Lovegrove is a professor emeritus at the University of KwaZulu-Natal's School of Life Sciences in Pietermaritzburg, South Africa. His free lecture is titled “Fires of Life: Why We Are Hot."
Lovegrove's early research centered on small bird and mammal energetics. During the past decade, he has focused on the evolution of endothermy — the metabolic regulation of body temperature — in birds and mammals. His book on the topic, “Fires of Life: The Evolution of Endothermy in Birds and Mammals,” will be published later this year.

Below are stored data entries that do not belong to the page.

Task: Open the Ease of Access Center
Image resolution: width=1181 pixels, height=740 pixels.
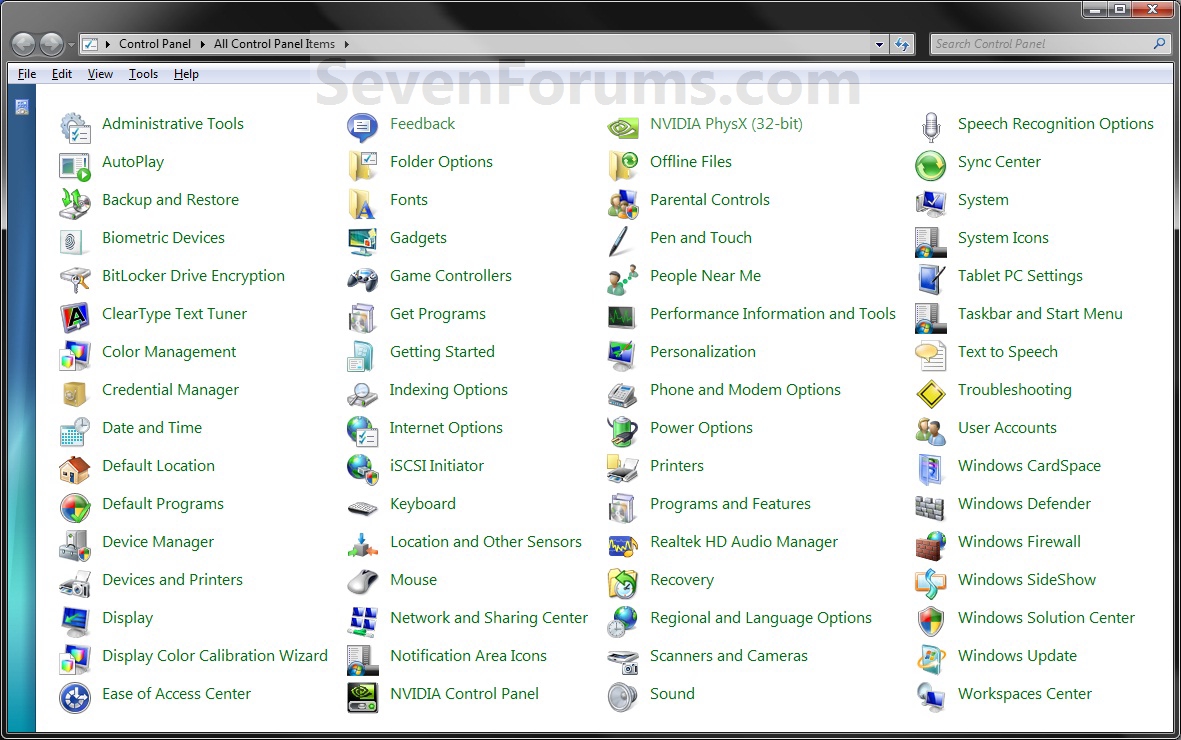Action: click(x=176, y=693)
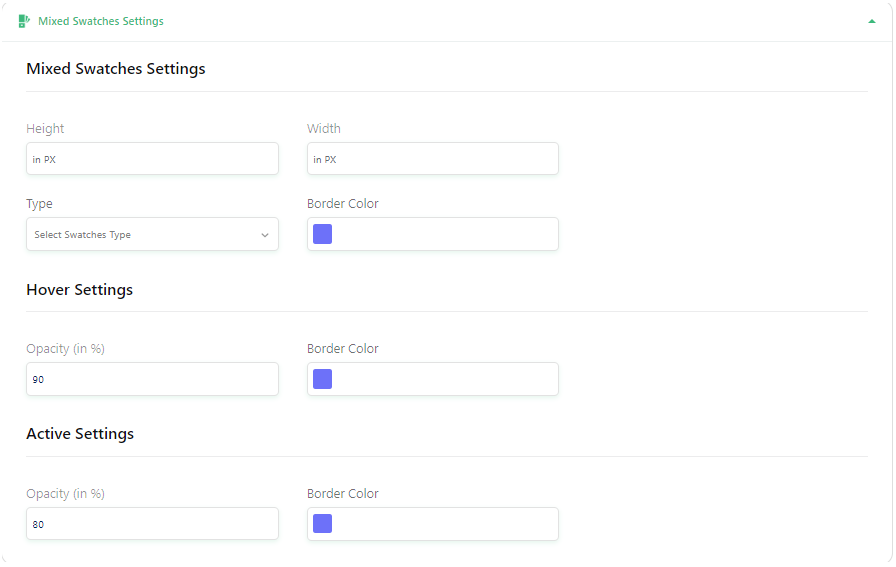Open the Hover Settings Border Color swatch
The image size is (896, 567).
click(x=322, y=379)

Lovegrove's lecture is sponsored by the Institute of Arctic Biology and Institute of Marine Science at UAF. The annual lecture series memorializes the scientific contributions of Laurence Irving, IAB's founder, and Per Scholander, with whom Irving established the Naval Arctic Research Laboratory at Utqiagvik in 1947. The lecturers' visits are supported by private donations to an endowment within the University of Alaska Foundation.
Lovegrove will present a second free seminar, titled “The Legacy of Some Irving-Scholander Lecturers: Heroes and Mavericks," at 3 p.m. on Sept. 1 in the Murie Building auditorium.